**DATA TO PROCESS:**
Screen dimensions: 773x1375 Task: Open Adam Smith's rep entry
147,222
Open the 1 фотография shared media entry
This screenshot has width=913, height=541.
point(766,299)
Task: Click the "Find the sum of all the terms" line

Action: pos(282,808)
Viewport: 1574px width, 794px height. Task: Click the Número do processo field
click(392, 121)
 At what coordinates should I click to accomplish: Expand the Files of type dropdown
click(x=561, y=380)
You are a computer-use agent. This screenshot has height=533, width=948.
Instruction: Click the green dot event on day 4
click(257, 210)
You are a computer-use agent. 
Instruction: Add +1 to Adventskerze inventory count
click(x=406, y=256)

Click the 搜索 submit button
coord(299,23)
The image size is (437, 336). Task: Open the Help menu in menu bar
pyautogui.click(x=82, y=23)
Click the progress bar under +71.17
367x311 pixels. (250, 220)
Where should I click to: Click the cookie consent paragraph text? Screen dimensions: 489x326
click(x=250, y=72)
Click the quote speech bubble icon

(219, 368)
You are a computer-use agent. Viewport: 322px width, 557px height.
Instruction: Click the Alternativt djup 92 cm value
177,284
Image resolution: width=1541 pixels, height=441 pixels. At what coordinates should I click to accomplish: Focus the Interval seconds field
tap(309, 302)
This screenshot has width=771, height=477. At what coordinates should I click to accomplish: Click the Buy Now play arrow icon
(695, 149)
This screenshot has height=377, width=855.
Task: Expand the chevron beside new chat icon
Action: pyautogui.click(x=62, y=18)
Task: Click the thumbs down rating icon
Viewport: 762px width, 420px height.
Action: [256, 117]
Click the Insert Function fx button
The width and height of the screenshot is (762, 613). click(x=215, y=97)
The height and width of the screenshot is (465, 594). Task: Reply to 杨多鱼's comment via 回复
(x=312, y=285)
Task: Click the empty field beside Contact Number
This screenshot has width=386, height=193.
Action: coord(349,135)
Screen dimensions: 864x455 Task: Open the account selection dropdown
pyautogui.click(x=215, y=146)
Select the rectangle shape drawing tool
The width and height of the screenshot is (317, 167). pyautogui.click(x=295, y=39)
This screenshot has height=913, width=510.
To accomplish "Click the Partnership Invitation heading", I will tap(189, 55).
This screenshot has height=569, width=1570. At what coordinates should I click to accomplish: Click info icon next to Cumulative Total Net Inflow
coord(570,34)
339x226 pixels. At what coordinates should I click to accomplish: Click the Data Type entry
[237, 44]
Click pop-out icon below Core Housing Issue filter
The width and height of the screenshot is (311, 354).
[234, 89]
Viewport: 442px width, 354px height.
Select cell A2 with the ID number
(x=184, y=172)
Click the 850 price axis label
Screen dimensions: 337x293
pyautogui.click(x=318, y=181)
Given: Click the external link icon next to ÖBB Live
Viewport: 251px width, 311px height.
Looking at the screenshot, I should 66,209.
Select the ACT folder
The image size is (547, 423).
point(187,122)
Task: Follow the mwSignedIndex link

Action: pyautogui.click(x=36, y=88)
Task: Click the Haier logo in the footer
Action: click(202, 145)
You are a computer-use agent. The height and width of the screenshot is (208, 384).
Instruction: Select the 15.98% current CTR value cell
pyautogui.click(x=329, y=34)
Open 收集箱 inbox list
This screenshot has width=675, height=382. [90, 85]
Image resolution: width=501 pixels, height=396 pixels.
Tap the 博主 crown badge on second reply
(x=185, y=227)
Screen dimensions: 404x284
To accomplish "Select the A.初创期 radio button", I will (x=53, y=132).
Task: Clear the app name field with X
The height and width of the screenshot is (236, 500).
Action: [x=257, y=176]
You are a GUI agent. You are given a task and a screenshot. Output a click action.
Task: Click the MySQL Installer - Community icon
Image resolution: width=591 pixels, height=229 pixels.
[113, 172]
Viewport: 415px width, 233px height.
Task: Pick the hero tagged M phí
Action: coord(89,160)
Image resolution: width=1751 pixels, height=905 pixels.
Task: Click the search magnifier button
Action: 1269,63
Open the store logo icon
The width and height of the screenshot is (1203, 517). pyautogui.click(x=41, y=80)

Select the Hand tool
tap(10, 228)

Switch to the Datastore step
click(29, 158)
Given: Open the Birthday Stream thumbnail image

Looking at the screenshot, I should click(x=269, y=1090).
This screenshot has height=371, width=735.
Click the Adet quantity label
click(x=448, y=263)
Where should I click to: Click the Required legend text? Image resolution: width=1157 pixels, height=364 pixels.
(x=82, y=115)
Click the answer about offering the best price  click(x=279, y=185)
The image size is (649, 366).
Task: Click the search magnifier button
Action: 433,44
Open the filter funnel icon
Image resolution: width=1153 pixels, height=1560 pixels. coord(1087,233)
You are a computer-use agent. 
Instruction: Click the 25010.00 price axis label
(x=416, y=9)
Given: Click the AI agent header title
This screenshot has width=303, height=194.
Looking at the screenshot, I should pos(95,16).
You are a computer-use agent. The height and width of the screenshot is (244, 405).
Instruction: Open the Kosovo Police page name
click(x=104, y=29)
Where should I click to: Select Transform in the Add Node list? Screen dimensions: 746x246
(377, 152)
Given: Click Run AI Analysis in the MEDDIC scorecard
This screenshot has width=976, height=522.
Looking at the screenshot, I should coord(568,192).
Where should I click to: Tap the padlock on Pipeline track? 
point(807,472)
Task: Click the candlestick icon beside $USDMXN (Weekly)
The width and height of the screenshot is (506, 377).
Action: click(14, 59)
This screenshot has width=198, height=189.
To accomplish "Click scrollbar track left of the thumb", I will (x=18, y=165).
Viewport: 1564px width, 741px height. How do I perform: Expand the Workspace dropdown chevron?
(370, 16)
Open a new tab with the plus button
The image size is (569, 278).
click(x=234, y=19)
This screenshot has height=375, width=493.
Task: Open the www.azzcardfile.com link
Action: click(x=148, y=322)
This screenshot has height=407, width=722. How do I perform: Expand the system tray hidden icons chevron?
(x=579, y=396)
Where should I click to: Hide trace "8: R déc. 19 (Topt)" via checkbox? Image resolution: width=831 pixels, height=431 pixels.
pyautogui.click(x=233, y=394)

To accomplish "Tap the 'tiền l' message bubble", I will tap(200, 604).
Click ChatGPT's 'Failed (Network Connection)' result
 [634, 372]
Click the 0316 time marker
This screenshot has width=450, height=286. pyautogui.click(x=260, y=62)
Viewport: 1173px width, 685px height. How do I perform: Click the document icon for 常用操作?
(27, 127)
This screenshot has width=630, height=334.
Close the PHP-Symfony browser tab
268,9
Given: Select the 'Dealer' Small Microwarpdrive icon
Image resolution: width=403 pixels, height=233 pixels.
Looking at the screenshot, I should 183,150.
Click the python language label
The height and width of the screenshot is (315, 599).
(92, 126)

**EXERCISE BRIEF:** Line by line, write out the whole listing exactly.

**TASK OUTPUT:**
Screen dimensions: 773x1375 Task: Open Adam Smith's rep entry
147,222
Open the 1 фотография shared media entry
This screenshot has width=913, height=541.
point(766,299)
Task: Click the "Find the sum of all the terms" line

Action: pos(282,808)
Viewport: 1574px width, 794px height. Task: Click the Número do processo field
click(392, 121)
 At what coordinates should I click to accomplish: Expand the Files of type dropdown
click(x=561, y=380)
You are a computer-use agent. This screenshot has height=533, width=948.
Instruction: Click the green dot event on day 4
click(257, 210)
You are a computer-use agent. 
Instruction: Add +1 to Adventskerze inventory count
click(x=406, y=256)

Click the 搜索 submit button
coord(299,23)
The image size is (437, 336). Task: Open the Help menu in menu bar
pyautogui.click(x=82, y=23)
Click the progress bar under +71.17
367x311 pixels. (250, 220)
Where should I click to: Click the cookie consent paragraph text? Screen dimensions: 489x326
click(x=250, y=72)
Click the quote speech bubble icon

(219, 368)
You are a computer-use agent. Viewport: 322px width, 557px height.
Instruction: Click the Alternativt djup 92 cm value
177,284
Image resolution: width=1541 pixels, height=441 pixels. At what coordinates should I click to accomplish: Focus the Interval seconds field
tap(309, 302)
This screenshot has width=771, height=477. At what coordinates should I click to accomplish: Click the Buy Now play arrow icon
(695, 149)
This screenshot has height=377, width=855.
Task: Expand the chevron beside new chat icon
Action: pyautogui.click(x=62, y=18)
Task: Click the thumbs down rating icon
Viewport: 762px width, 420px height.
Action: [256, 117]
Click the Insert Function fx button
The width and height of the screenshot is (762, 613). click(x=215, y=97)
The height and width of the screenshot is (465, 594). Task: Reply to 杨多鱼's comment via 回复
(x=312, y=285)
Task: Click the empty field beside Contact Number
This screenshot has width=386, height=193.
Action: coord(349,135)
Screen dimensions: 864x455 Task: Open the account selection dropdown
pyautogui.click(x=215, y=146)
Select the rectangle shape drawing tool
The width and height of the screenshot is (317, 167). pyautogui.click(x=295, y=39)
This screenshot has height=913, width=510.
To accomplish "Click the Partnership Invitation heading", I will tap(189, 55).
This screenshot has height=569, width=1570. At what coordinates should I click to accomplish: Click info icon next to Cumulative Total Net Inflow
coord(570,34)
339x226 pixels. At what coordinates should I click to accomplish: Click the Data Type entry
[237, 44]
Click pop-out icon below Core Housing Issue filter
The width and height of the screenshot is (311, 354).
[234, 89]
Viewport: 442px width, 354px height.
Select cell A2 with the ID number
(x=184, y=172)
Click the 850 price axis label
Screen dimensions: 337x293
pyautogui.click(x=318, y=181)
Given: Click the external link icon next to ÖBB Live
Viewport: 251px width, 311px height.
Looking at the screenshot, I should 66,209.
Select the ACT folder
The image size is (547, 423).
point(187,122)
Task: Follow the mwSignedIndex link

Action: pyautogui.click(x=36, y=88)
Task: Click the Haier logo in the footer
Action: click(202, 145)
You are a computer-use agent. The height and width of the screenshot is (208, 384).
Instruction: Select the 15.98% current CTR value cell
pyautogui.click(x=329, y=34)
Open 收集箱 inbox list
This screenshot has width=675, height=382. [90, 85]
Image resolution: width=501 pixels, height=396 pixels.
Tap the 博主 crown badge on second reply
(x=185, y=227)
Screen dimensions: 404x284
To accomplish "Select the A.初创期 radio button", I will (x=53, y=132).
Task: Clear the app name field with X
The height and width of the screenshot is (236, 500).
Action: [x=257, y=176]
You are a GUI agent. You are given a task and a screenshot. Output a click action.
Task: Click the MySQL Installer - Community icon
Image resolution: width=591 pixels, height=229 pixels.
[113, 172]
Viewport: 415px width, 233px height.
Task: Pick the hero tagged M phí
Action: coord(89,160)
Image resolution: width=1751 pixels, height=905 pixels.
Task: Click the search magnifier button
Action: 1269,63
Open the store logo icon
The width and height of the screenshot is (1203, 517). pyautogui.click(x=41, y=80)

Select the Hand tool
tap(10, 228)

Switch to the Datastore step
click(29, 158)
Given: Open the Birthday Stream thumbnail image

Looking at the screenshot, I should click(x=269, y=1090).
This screenshot has height=371, width=735.
Click the Adet quantity label
click(x=448, y=263)
Where should I click to: Click the Required legend text? Image resolution: width=1157 pixels, height=364 pixels.
(x=82, y=115)
Click the answer about offering the best price  click(x=279, y=185)
The image size is (649, 366).
Task: Click the search magnifier button
Action: 433,44
Open the filter funnel icon
Image resolution: width=1153 pixels, height=1560 pixels. coord(1087,233)
You are a computer-use agent. 
Instruction: Click the 25010.00 price axis label
(x=416, y=9)
Given: Click the AI agent header title
This screenshot has width=303, height=194.
Looking at the screenshot, I should pos(95,16).
You are a computer-use agent. The height and width of the screenshot is (244, 405).
Instruction: Open the Kosovo Police page name
click(x=104, y=29)
Where should I click to: Select Transform in the Add Node list? Screen dimensions: 746x246
(377, 152)
Given: Click Run AI Analysis in the MEDDIC scorecard
This screenshot has width=976, height=522.
Looking at the screenshot, I should coord(568,192).
Where should I click to: Tap the padlock on Pipeline track? 
point(807,472)
Task: Click the candlestick icon beside $USDMXN (Weekly)
The width and height of the screenshot is (506, 377).
Action: click(14, 59)
This screenshot has width=198, height=189.
To accomplish "Click scrollbar track left of the thumb", I will (x=18, y=165).
Viewport: 1564px width, 741px height. How do I perform: Expand the Workspace dropdown chevron?
(370, 16)
Open a new tab with the plus button
The image size is (569, 278).
click(x=234, y=19)
This screenshot has height=375, width=493.
Task: Open the www.azzcardfile.com link
Action: click(x=148, y=322)
This screenshot has height=407, width=722. How do I perform: Expand the system tray hidden icons chevron?
(x=579, y=396)
Where should I click to: Hide trace "8: R déc. 19 (Topt)" via checkbox? Image resolution: width=831 pixels, height=431 pixels.
pyautogui.click(x=233, y=394)

To accomplish "Tap the 'tiền l' message bubble", I will tap(200, 604).
Click ChatGPT's 'Failed (Network Connection)' result
 [634, 372]
Click the 0316 time marker
This screenshot has width=450, height=286. pyautogui.click(x=260, y=62)
Viewport: 1173px width, 685px height. How do I perform: Click the document icon for 常用操作?
(27, 127)
This screenshot has width=630, height=334.
Close the PHP-Symfony browser tab
268,9
Given: Select the 'Dealer' Small Microwarpdrive icon
Image resolution: width=403 pixels, height=233 pixels.
Looking at the screenshot, I should 183,150.
Click the python language label
The height and width of the screenshot is (315, 599).
(92, 126)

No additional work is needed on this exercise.